Time magazine's Lev Grossman commented on the award:

"YouTube had tapped into something that appears on no business plan; the lonely, pressurized, pent-up video subconscious of America. Having started with a single video of a trip to the zoo in April of last year, YouTube now airs 100 million videos and its users add 70, 000 more every day."

YouTube inherits the accolade from 2005 winner Snuppy, a cloned puppy. In this year's race, it beat off competition from Gardasil, a vaccine which helps fight a sexually transmitted disease, and the Hug Shirt, an invention which simulates the feeling of being hugged by someone.

But is YouTube really an 'invention'? Its original founders - Steve Chen, Chad Hurley and Jawed Karim - may almost be household names by now, but these Silicon Valley geeks turned high-profile web entrepreneurs didn't 'invent' the viral video; they simply granted people a forum through which they could share their own. In awarding YouTube Invention of the Year, Time are effectively making the long-overdue acknowledgment that the way in which we see the concept of 'invention' in today's world has changed irrevocably since the invention of the light bulb.

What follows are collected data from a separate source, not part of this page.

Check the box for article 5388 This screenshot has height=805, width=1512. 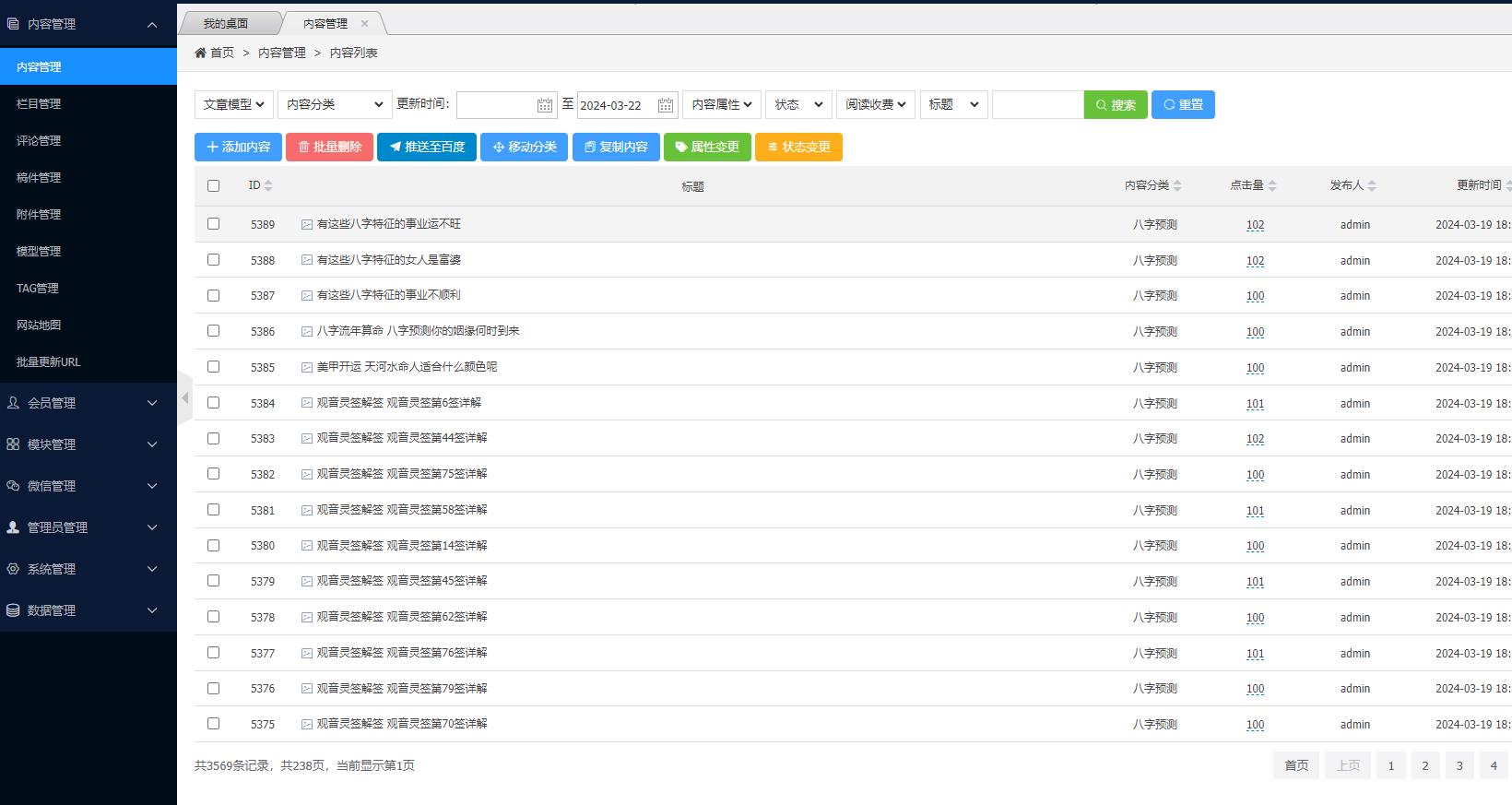click(x=214, y=260)
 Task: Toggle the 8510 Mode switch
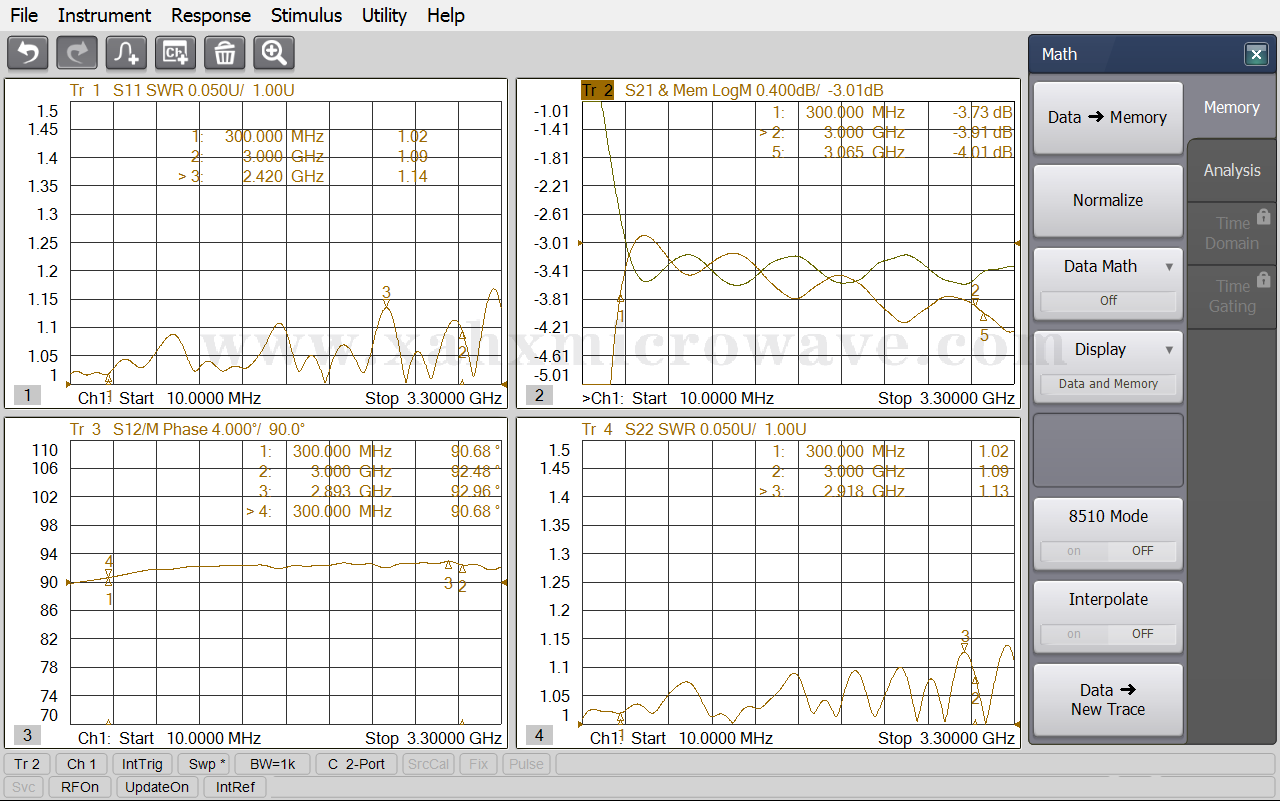[x=1108, y=551]
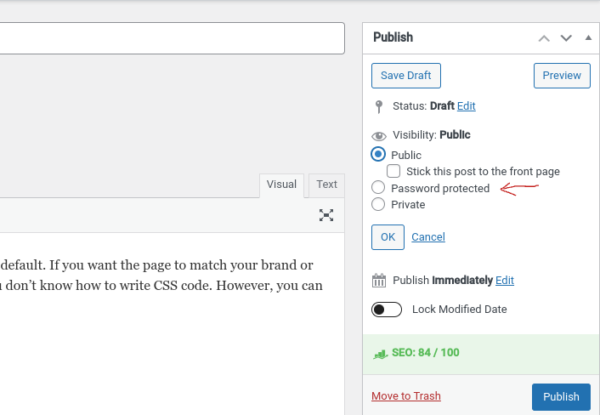Switch to the Visual editor tab
The height and width of the screenshot is (415, 600).
[281, 184]
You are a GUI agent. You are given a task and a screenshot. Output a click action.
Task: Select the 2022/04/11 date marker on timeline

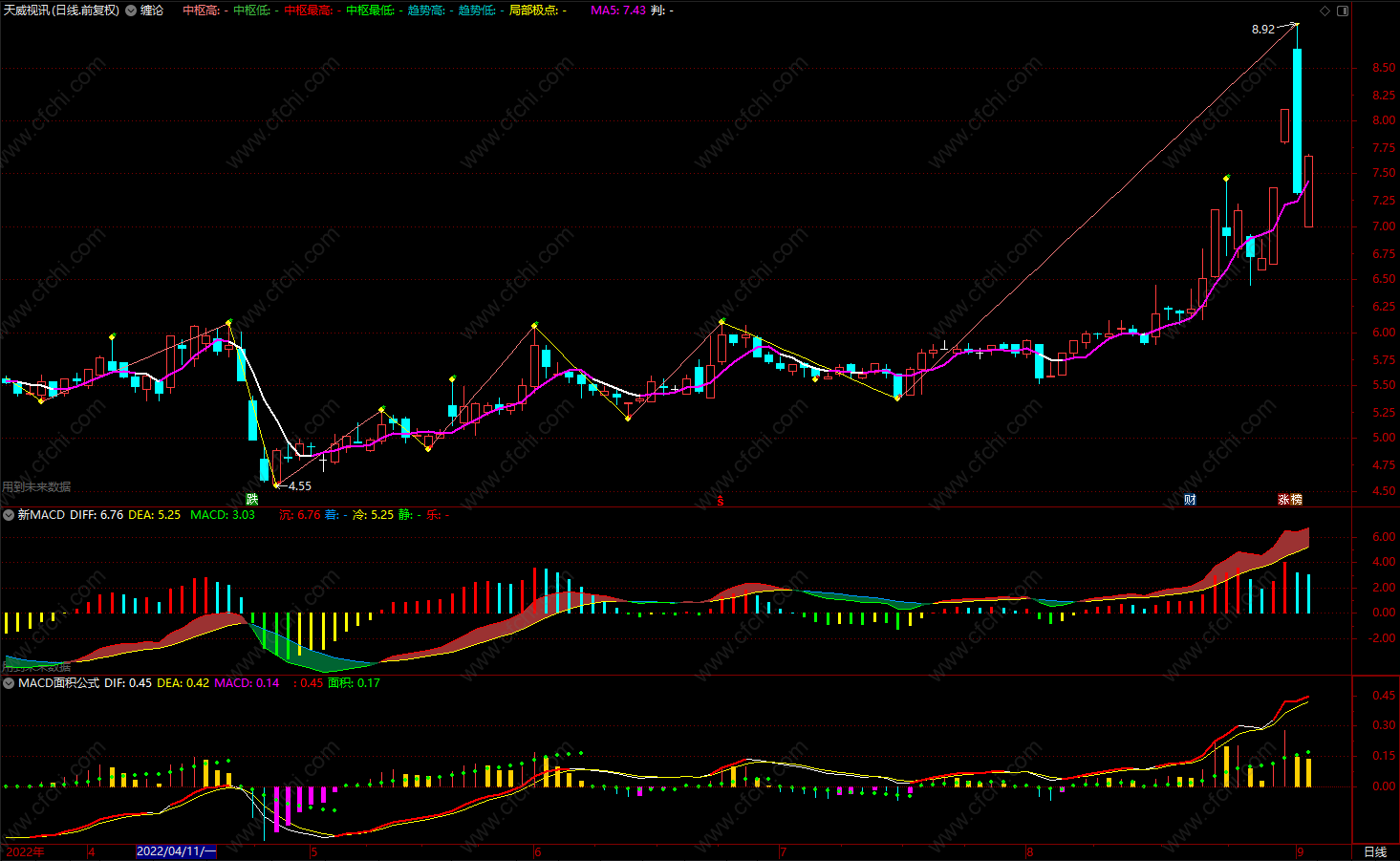(176, 851)
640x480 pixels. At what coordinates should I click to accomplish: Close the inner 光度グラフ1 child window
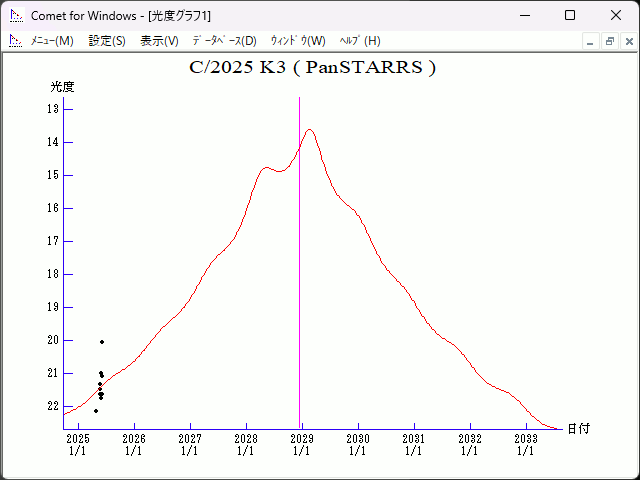coord(627,41)
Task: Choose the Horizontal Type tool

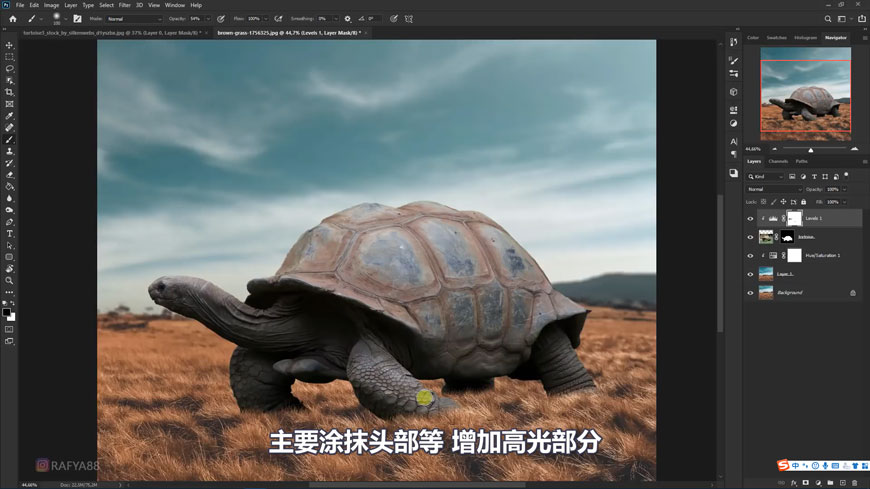Action: 10,234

But YouTube has, in some sense, "opened a portal into another dimension". Through the site, people have been able to access footage from an increasingly diverse range of sources, from the aftermath of Hurricane Katrina to the ramblings of many a drunken student - and even the amusing antics of one well known SEO firm! Essentially, in blessing us with lonelygirl15 and playing a large part in exposing the Macacagate scandal, YouTube has changed the way in which we see the world and has forever altered the role of the traditional broadcast media.

Moreover, the success of YouTube owes much to the rise of social networking sites like MySpace, Facebook and Bebo - and vice versa. These thriving web communities, as well as the user bases of sites like Wikipedia and Flickr, can only develop as their user numbers rise - this is because they rely on an increasing number of people creating and sharing information. YouTube has worked, quite accidentally, in tandem with these sites, developing a burgeoning user community that has done nothing but flourish in the last eighteen months.

Time magazine claim, "The way blogs make regular folks into journalists, YouTube makes them into celebrities," and herein lies the secret of YouTube's success. These celebrities are effectively us; and in a world where traditional forms of media are suffering ever-increasing criticism from public voices, YouTube gives us the authority to make and control the news. As inventions go, this one has to be one of the most powerful around.